Ive had countless scary highs. Basically everytime i get so high i lose all self confidence within myself and forget/find hard to do simple things, like forming sentences, walking, etc.. They suck.
a lot of times when i smoke i get paranoid for somewhat rational reasons such as getting caught. Sometimes I hear things I really do not want to hear like my mom saying PHil?! what are you doing?! then I realize I am hallucinating on pot.
The only time I've ever freaked out was at a friend's house when other people were invited that my friends and I didn't know that well. One of the guys got really stoned and started playing with a knife and making really jagged, weird movements with it. I went on to give a huge rant to him about how he doesn't need to be carrying a knife in Omaha, Nebraska, and asked him to respect my pacifist ideals and put it away. Needless to say, he was a huge asshole about it and freaked me out even more by pretending to throw it at me. I haven't hung out with him since and don't intend to. In fact, I made him walk his ass home in the cold the other day. Ha. I guess I just didn't want to be part of another "anti-pot commercial" scenario. I didn't want his stupid ass to ruin things for the peaceful pot smokers.
My friend has had a similar experience to that. I haven't had a scary experience yet.. then again I quit (temporarily?) after I'd only smoked for a handful of months.
I don't know depends If I'm high and I'm smoking in my back yard I get paranoid easy and think that everyone and their mothers are watching me toke it up
that happens to me all the time but a couple years ago, when i first started taking selective serotonin reuptake inhibitors, i smoked a couple joints on the balcony of a cruise ship, and i literally saw barney (yes, barney as in the purple dinosaur), dressed as a security guard, pointing a glock at me and chasing after me.
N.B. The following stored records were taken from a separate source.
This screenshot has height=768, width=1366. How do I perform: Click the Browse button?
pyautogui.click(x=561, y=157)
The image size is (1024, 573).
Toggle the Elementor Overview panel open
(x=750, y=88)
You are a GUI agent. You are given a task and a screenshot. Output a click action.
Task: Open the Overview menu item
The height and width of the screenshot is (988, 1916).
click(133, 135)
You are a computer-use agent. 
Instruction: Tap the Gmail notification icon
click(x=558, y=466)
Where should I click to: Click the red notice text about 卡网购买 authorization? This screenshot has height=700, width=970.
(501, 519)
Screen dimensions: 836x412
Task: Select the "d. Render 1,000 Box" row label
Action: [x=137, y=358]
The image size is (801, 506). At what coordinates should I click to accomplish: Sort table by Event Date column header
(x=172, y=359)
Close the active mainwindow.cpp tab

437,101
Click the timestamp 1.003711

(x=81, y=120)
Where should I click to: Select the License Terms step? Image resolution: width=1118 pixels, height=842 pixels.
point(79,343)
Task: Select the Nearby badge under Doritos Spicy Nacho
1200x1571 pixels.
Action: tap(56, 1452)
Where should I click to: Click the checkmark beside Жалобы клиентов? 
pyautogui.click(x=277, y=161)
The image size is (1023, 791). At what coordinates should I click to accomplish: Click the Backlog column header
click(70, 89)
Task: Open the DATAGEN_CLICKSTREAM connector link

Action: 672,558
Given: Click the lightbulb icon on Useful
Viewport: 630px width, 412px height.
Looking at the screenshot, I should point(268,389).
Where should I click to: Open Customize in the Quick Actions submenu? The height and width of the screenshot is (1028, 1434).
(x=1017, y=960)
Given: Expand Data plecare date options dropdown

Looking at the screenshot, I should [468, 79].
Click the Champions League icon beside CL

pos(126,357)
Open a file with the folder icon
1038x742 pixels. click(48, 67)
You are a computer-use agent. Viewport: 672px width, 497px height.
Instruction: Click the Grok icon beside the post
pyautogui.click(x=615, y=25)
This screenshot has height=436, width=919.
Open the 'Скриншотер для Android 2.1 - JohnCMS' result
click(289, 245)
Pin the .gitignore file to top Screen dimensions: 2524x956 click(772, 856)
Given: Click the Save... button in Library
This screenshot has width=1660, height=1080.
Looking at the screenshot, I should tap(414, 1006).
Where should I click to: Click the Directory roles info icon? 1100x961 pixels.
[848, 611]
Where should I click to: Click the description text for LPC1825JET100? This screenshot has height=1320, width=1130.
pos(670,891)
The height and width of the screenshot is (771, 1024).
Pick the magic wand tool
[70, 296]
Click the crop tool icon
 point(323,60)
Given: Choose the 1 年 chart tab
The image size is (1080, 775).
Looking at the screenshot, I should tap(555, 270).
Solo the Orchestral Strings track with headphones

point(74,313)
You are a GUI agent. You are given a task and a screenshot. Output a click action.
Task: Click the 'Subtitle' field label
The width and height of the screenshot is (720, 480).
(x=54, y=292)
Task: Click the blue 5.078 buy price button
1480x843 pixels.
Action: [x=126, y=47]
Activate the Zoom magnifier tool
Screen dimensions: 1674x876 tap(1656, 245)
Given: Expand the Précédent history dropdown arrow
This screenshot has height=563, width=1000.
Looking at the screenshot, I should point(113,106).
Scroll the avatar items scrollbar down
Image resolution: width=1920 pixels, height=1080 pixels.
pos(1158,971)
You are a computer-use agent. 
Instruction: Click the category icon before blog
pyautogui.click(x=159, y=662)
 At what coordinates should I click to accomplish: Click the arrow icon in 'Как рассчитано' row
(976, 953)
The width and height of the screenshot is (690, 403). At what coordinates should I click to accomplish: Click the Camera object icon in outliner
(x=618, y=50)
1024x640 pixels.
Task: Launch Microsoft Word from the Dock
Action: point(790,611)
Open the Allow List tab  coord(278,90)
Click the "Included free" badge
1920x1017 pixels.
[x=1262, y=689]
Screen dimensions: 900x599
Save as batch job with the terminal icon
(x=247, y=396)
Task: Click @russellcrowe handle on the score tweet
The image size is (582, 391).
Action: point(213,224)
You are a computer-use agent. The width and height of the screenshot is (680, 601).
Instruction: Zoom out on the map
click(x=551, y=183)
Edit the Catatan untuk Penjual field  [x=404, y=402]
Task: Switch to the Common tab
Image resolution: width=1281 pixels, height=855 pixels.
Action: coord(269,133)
yeah, the first time i bought some for myself. i smoked it all and i got super high- i got really panicky and was convinced that i was in some weird time loop. i then wandered to the park and it was really dark, time seemed to have slowed down and i thought i was being followed. oh and on some other time when i was on E the police started chasing me with torches, i'm still not sure if it was real or if i was just hallucinating.
I've had a few scarry highs. Ussually if I get real high on a hot summer day. I will get a way too intense high. It sucks! lol
Damn I love all the intense highs I can get. I did have a scary high the other day when I got punched in the face 20+ times and had 56$ stolen from me.
i have scary highs occasionally, but i love them. it's like the greatest horror movie ever. the one time i could complain was when i thought i was having a seizure.
The first time I got really really stoned was kind of scary. I was convinced that I was time traveling, and started freaking out about it, and then freaking out because nobody believed me. And then I thought I could hear peoples thoughts...And then we played guitar hero and everything got better.